The least knowable thing here is how tall the neural spine was; what we depict is a generic not-too-gracile, not-too-robust conservative sort of neural spine. It will be interesting to see how this reconstruction matches reality when a complete Xenoposeidon dorsal vertebra – hopefully associated with the rest of the skeleton – is discovered, which of course it will, one day, now that everyone in the English Weald is looking (in the adjacent image I’m looking for dinosaurs in Weald Clay Group rocks of East Sussex; if Mike can include a photo that shows him posing with a dalek, I can justify one involving field work).

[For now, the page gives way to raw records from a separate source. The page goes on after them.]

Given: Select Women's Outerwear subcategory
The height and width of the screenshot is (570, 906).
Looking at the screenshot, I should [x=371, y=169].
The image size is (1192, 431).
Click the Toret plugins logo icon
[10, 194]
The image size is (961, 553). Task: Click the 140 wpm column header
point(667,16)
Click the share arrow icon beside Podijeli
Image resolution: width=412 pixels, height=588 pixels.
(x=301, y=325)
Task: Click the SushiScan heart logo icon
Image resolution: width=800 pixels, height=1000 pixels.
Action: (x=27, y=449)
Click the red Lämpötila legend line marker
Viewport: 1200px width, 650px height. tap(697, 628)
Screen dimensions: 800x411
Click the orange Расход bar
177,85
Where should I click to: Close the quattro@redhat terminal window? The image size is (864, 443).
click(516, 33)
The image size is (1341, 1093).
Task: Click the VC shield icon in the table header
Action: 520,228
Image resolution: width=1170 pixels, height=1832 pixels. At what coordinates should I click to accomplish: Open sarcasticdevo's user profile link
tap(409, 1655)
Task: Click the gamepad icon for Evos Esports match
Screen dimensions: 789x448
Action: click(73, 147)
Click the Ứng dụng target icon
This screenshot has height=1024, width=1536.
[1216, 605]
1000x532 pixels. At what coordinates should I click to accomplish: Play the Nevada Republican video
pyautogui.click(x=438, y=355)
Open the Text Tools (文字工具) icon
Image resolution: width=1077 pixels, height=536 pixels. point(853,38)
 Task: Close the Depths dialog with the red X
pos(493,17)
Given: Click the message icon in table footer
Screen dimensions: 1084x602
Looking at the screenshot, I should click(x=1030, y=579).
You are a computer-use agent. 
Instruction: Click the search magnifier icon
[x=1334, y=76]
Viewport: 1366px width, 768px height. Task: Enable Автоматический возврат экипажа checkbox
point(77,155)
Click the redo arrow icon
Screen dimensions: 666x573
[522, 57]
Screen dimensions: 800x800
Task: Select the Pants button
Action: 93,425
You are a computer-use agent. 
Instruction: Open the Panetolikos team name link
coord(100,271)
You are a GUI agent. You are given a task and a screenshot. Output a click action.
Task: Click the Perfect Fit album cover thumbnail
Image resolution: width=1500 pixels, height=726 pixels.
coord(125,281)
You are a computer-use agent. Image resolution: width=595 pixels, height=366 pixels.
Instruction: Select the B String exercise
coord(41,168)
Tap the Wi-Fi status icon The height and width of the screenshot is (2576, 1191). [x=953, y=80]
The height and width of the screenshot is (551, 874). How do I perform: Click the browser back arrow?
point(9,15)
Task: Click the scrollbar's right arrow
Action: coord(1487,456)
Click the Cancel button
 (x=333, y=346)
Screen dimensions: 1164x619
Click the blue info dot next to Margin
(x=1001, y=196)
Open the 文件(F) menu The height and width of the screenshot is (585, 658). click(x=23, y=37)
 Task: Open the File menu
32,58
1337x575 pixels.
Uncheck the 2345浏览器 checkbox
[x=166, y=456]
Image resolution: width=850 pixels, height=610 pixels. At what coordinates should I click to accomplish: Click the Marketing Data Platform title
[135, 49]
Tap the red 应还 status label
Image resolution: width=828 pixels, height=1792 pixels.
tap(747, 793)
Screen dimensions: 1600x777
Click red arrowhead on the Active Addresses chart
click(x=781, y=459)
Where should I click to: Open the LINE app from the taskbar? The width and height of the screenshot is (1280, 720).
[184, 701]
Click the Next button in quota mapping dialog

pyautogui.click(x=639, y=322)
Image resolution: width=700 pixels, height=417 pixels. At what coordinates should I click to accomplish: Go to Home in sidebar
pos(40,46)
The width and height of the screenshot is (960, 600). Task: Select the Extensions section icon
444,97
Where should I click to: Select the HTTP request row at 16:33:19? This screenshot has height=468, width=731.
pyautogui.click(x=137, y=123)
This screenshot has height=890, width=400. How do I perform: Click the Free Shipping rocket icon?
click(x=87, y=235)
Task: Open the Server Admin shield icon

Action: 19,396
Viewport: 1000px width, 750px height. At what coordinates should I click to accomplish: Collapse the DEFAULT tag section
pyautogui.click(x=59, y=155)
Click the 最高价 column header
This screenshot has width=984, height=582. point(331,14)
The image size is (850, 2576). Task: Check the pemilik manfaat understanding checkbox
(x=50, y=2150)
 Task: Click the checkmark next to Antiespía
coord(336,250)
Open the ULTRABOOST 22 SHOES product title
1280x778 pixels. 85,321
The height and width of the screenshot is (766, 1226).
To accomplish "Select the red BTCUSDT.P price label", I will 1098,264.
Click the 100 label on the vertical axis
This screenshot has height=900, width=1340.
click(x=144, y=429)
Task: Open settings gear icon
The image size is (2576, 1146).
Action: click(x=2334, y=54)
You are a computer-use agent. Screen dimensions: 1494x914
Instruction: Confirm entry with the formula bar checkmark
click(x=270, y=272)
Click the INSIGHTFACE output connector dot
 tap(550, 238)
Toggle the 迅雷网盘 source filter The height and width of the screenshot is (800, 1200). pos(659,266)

The Xenoposeidon image above shows the left side of the specimen. Curiously, the right side is rather different: it exhibits a shallow accessory fossa located dorsal to the large lateral pneumatic opening, and also has an extra bony boss positioned about half-way up and near the anterior margin of the neural arch. We don’t really know what’s going on here. Asymmetry in vertebrae – particularly in complicated ones like the heavily pneumatised vertebrae of some birds – is fairly common, and a small amount of asymmetry in the limbs, skulls and pelvic girdles of vertebrates is also pretty widespread and not that remarkable. Asymmetry in pneumatic openings is (so I understand) common, and – partly because of this – some workers have suggested that pneumatic diverticulae can be imagined as opportunistic structures that will ‘invade’ spaces on or in a bone when the opportunity arises. Matt might want to correct me or elaborate on this point, as he’ll know what he’s talking about. More on the wonder that is Xenoposeidon tomorrow!
Ref – –
Taylor, Michael P. and Darren Naish. 2007. An unusual new neosauropod dinosaur from the Lower Cretaceous Hastings Beds Group of East Sussex, England. Palaeontology 50 (6): 1547-1564. doi: 10.1111/j.1475-4983.2007.00728.x
Postscript, added by Mike at 16:57
I know it’s a bit cheeky to add a postscript to someone else’s post, but I don’t want to make a “day 2-and-a-half” post, and I do just want to mention a bit more media coverage. I’ve heard from Vin Morgan in America that they’ve been running Xenoposeidon on CNN, and I know that the Canadian Discovery Channel is going to do something, probably tonight. And I know from my brother-in-law, who emigrated to Spain, that it’s in Spanish newspapers today. I’ve also seen it mentioned on Greek, Russian and Chinese web sites — although not being able to read any of those languages I can’t tell whether the articles just say “Xenoposeidon stinks”. Spanish TV slot still to come. Not bad for a paper that was rejected WITHOUT REVIEW from
Name Of Journal Withheld on the grounds that “the paper is rather of a local significance”. (Sorry, was that last part a bit petty?)